Hook the manometer to these tubes. When not using the manometer cover with tight fitting caps.
Leo
 
When I replaced my carb holders several years ago, the barbed version was out of stock. I did as Leo says and transferred the barbs from my old manifolds to the new ones.
 
Hey thanks for all the knowledge in this thread. I actually did the dead cylinder method and im pretty close its not as acurate but its close. My bike is screaming now its never felt so good. It has great response awesome acceleration. Now i can finish the summer out riding!!! Thanks to everyone that has given me advice on this great website:thumbsup:, this is our victory!
 
The dead cylinder method is about your only option at this point, until you install some means of attaching the manometer hoses. However, be aware that the dead cylinder method will only get you synced at idle. To get proper sync once you have rolled the throttle open, you have to match the amount of freeplay in the throttle cables to one another. That insures both butterfly plates begin to open at the same time and are open the same amount at any given throttle setting.

If one cable is tighter than the other, that butterfly plate will begin to open first as you roll the throttle on. This will make it open more than the other plate, and it will remain open more throughout the throttle range. The cylinders will run at different speeds and the carbs will be out of sync at anything except maybe idle.
 
Unfortunately, your carb set doesn't have the ports for hooking the manometer to. They didn't appear until the '76 carb set.
so with a 75 you would use feeler gauge/ piece of paper and adjust the cables so they both open at the same time I think that's how I did with a 1974 back when I was young in 1975
 
Yes and matching the exhaust volume at idle by putting your hand on the muffler outlets. I did this on an XS then did the vacuum gauge it was remarkably close. On Madness with VM34's I don't bother with the vacuum gauge anymore. Once it's close enough that you don't have hanging idle issues, it's like peeing in a dark pair of pants, it gives you warm feeling but no one notices.
 
Yes and matching the exhaust volume at idle by putting your hand on the muffler outlets. I did this on an XS then did the vacuum gauge it was remarkably close. On Madness with VM34's I don't bother with the vacuum gauge anymore. Once it's close enough that you don't have hanging idle issues, it's like peeing in a dark pair of pants, it gives you warm feeling but no one notices.

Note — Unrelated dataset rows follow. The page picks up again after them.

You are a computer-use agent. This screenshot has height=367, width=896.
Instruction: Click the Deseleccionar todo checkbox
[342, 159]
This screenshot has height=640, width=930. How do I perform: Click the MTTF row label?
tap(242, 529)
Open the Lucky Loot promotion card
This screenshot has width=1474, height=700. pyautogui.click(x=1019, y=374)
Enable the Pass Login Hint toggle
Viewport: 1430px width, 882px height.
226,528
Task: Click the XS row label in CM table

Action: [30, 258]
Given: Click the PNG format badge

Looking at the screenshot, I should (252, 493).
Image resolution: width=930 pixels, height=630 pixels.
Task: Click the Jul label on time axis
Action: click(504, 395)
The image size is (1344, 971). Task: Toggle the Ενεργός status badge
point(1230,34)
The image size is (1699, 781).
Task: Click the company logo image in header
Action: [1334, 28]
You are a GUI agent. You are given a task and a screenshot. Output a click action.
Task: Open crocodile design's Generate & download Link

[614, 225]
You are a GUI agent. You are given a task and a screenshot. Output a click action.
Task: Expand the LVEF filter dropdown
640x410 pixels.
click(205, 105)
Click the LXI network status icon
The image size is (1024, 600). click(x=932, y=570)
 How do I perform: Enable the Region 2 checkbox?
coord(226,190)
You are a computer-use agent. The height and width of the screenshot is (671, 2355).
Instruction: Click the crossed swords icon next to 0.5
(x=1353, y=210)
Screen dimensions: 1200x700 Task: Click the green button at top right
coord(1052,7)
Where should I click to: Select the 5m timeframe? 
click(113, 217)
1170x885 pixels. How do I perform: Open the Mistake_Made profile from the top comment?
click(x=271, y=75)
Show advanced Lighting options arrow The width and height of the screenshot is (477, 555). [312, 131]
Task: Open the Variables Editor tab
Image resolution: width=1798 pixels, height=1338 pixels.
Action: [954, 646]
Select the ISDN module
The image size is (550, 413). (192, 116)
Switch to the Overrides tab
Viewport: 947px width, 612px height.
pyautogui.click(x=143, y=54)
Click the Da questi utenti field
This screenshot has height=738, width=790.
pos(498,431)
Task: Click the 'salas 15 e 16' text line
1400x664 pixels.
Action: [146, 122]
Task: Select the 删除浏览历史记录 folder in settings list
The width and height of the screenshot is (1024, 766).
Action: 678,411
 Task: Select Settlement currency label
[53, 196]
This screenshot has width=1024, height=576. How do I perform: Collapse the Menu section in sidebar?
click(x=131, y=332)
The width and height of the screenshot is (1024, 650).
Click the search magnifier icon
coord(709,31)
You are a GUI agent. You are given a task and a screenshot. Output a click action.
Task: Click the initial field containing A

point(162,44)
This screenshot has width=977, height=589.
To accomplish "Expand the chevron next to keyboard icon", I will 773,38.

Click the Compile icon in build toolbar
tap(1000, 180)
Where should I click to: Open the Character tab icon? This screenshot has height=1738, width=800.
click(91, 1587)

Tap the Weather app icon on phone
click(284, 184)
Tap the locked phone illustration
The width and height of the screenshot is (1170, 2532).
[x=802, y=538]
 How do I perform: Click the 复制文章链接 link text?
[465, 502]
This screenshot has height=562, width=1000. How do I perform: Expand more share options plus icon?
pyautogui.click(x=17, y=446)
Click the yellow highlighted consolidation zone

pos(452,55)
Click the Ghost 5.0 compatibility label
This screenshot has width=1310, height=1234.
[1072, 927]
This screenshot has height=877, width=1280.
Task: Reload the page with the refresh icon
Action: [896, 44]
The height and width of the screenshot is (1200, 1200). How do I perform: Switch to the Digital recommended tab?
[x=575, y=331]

That's what I thought I did back then Thanks gggGary
 
hint; on 2 cable and 2 into one cable set ups if you back off the idle screws, hold an idle with throttle, (a good assistant to hold an idle with throttle is very handy here) you can synch the cables with hand on muffler exit, and cable adjusters, then set idle screws where they need to be, again with hand on muffler exit, done, no gauges or air filter removal needed :cool: Old school cool!
 
hint; on 2 cable and 2 into one cable set ups if you back off the idle screws, hold an idle with throttle, (a good assistant to hold an idle with throttle is very handy here) you can synch the cables with hand on muffler exit, and cable adjusters, then set idle screws where they need to be, again with hand on muffler exit, done, no gauges or air filter removal needed :cool: Old school cool!
Once again thanks that sounds what I need to do Old school like I used to do but forgot how from back in the 70's
 
Way back when, pre-internet days, Chilton (not Clymer, but Chilton) published a manual more than two inches thick that covered MANY of the bikes sold back then. I tuned my TXA to that manual and used the dead cylinder method and throttle adjustment. Gotta praise them for how well written and easy to follow that manual was. Even though Yamaha DID NOT share their pictures and publications with other publishers back then. I adjusted tuned and brought a lot of bikes back to life with that manual.